By Pavel Polityuk, Tom Balmforth and Luiza Ilie

KYIV/BUCHAREST (Reuters) - Ukraine said on Monday Russian drones had detonated on the territory of NATO member Romania during an overnight air strike on a Ukrainian port across the Danube River, but Bucharest denied its territory had been hit.

Reuters could not independently verify either account, a rare report of stray weapons from the war in Ukraine hitting a neighbouring member of the Western military alliance.

Moscow has conducted long-range air strikes on targets in Ukraine since the start of its invasion last year. Since July, when Moscow abandoned a deal that lifted a de facto Russian blockade of Ukraine's Black Sea ports, it has repeatedly struck Ukrainian river ports that lie across the Danube from Romania.

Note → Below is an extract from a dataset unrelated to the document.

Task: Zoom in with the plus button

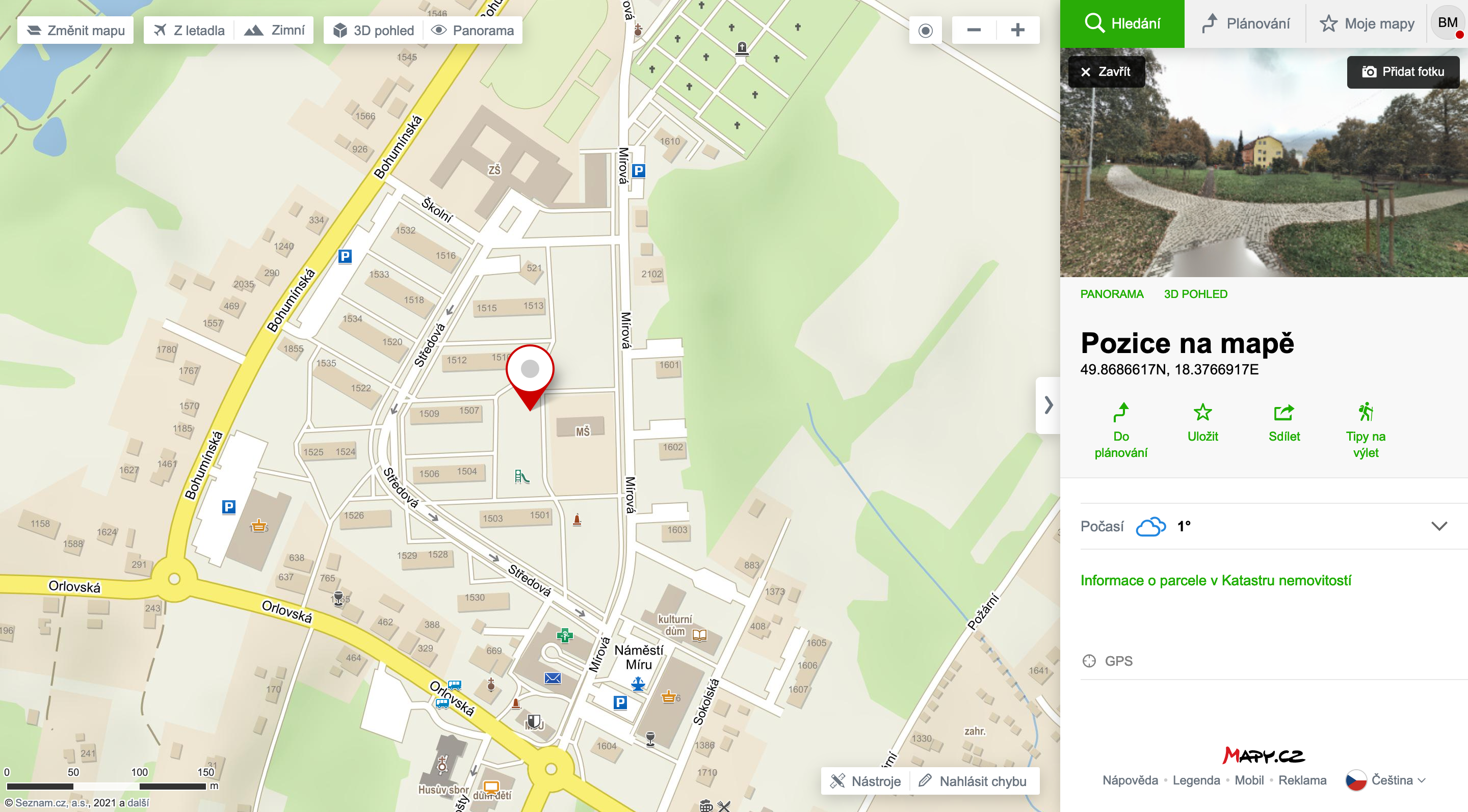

Russian launched its air strike hours before President Vladimir Putin was due to discuss reviving the Black Sea deal with the deal's sponsor, Turkish President Tayyip Erdogan.

"According to Ukraine's state border guard service, last night, during a massive Russian attack near the port of Izmail, Russian 'Shakheds' fell and detonated on the territory of Romania," foreign ministry spokesperson Oleg Nikolenko said, referring to Iranian-made drones.

"This is yet another confirmation that Russia's missile terror poses a huge threat not only to Ukraine's security, but also to the security of neighbouring countries, including NATO member states," he wrote on Facebook.

Nikolenko published a photo showing flames of an explosion visible from across a river. Reuters could not immediately verify the vantage point of the image.

The Romanian Defence Ministry said Romania was not hit.

"The ministry of defence categorically denies information from the public space regarding a so-called overnight situation during which Russian drones would have fallen in Romania's national territory," it said.

"At no time did Russia's means of attack generate direct military threats on Romanian national territory or waters."

In Washington, the U.S. State Department said it was aware of reporting on the matter but referred queries to Romania's government. The Pentagon declined to comment.

Daniela Tanase, whose house in the Romanian village of Plauru overlooks Ukraine's Izmail port across the river, said she was not aware of explosions on the Romanian bank but could not say for certain.

"We heard the drones, the booms and the air defence systems across the river," she told Reuters by telephone. "We saw a light in the distance from our window, it was raining last night."

NATO has a collective defence commitment under which the military alliance considers an attack on one ally to be an attack on all allies.

Ukrainian lawmaker Oksana Savchuk told Ukrainian television that she believed the Romanian denial could be part of an effort by NATO to prevent a slide into a direct war with Russia.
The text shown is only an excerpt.